>> begin Excerpt provided
In all this, Michel Dufrénoy moves around as an alienated stranger. His father was a musician and he was educated in literature and history. A poet born far too late. Michel searches for books by authors like Hugo and Balzac, though all available literature deals with science and technology. Michel discovers some old novels and poems in an obscure corner of the Imperial Library, though no means to support himself. There is no need for poets, musicians, fiction writers and journalists. Almost all women and men despise a romantic loser like Michel Dufrénoy. Nobody wants to publish his collection of poems, which he calls The Hope, and the woman he desires rejects his courtship.

By the end of 1961 nature reacts to the wanton resource utilization. A Fimbulwinter annihilates all agricultural production, resulting in mass starvation. Temperature drops to 30 degrees below zero (- 22 in Fahrenheit) and all European rivers freeze to solid ice. Without friends and family, Michel walks alone in a Paris strewn with disabled technological wonders, finally the dying artist enters a graveyard, where he stumbles around in senseless circles until he falls headlong into the snow and probably freezes to death.

It is not improbable that this dystopia was born out of Verne´s despair. After he had quit his studies to become a lawyer, his father did not want to have any contact with his ungrateful son. Verne had a wife and child to support and worked as a poorly paid secretary at the Théâtre Lyrique. Ten years earlier Jules Verne had published a historical novel, Martin Paz, which was turned into a modestly successful play, but since then he had written novel after novel, all of them rejected. In a fit of despair he had thrown his manuscript for Five Weeks in a Balloon into the stove, but at the last moment it had been rescued from the flames by his wife. The manuscript finally ended up at Hetzel's desk and his and Jules Verne´s fortune was made.

In a preface to one of Jules Verne´s lesser-known novels the Scottish writer Gilbert Adair writes that according to him are stories describing a nearby future more interesting than those who take place in a distant time. The greatness of Orwell's 1984 and Stanley Kubrick´s 2001 has been revealed only after these dates have been passed. In all their diversity and details, these masterpieces still hold and even if the future they described now is gone by, they may nevertheless be considered as both accurate and utopian. Wells´s and Verne's novels share certain characteristics with Peter Pan and Alice in Wonderland, they are creations of their authors´ time and world, albeit they exist in a parallel, eternal reality.
>> end Excerpt provided
>> begin Information supplied
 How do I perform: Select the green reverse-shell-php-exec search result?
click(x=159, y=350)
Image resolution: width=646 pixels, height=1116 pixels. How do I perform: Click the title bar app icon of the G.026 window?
>> end Information supplied
Tasks:
**A)** In the passage on Jules Verne, who saved the manuscript of Five Weeks in a Balloon from the stove?
**B)** Carry on the passage on Jules Verne, beginning right after its final sentence.
The listing is not required for anything here.

Answers to the exercise:
**A)** Verne's wife rescued it from the flames at the last moment.

**B)**
Back in Librairie Jules Verne I found Jules Vernes La maison à vapeur. A wave of nostalgia went through me. I had once encountered it in my grandfather´s bookcase when I was at the age when you can read almost anything, as long it is thrilling and engaging.  In Swedish the novel was called Ånghuset, The Steam House, and Granpa´s edition was from 1916. I was pleased and happy when I found it. I had previously read the story as an Illustrated Classics titled Tigers and Traitors. The exotic environment and rampant action had grabbed hold of me at once. I especially remembered a horrifying picture of an Indian who had been tied to a cannon muzzle, awaiting to be shot to pieces. I searched Grandpa´s book for a similar picture, but when I could not find it I started reading the novel instead. I was spellbound and after finishing it, I read it again.

It may be appropriate to present a brief account of the action of this not so well-known Verne novel, to exemplify Jules Verne´s ability of to gather lexical data on history and geography and then unite them with an almost cinematic, intensive action and his remarkably antiquated, mechanical inventions.

During the chaotic aftermath of the bloody Sepoy Rebellion, a mad woman wandered around in the jungles of Narmada. She carried a torch and was called The Rowing Flame. The locals who feared and respecter her gave her food, but she lived like a wild animal, far away from human abodes.  Rowing Flame appeared to have some kind of connection with the rebel leader Nana Sahib (a historical figure called Dundu Panth) who tried to resume the struggle against the English and with his men moved between caves and abandoned palaces. Rowing Flame was constantly pursuing him.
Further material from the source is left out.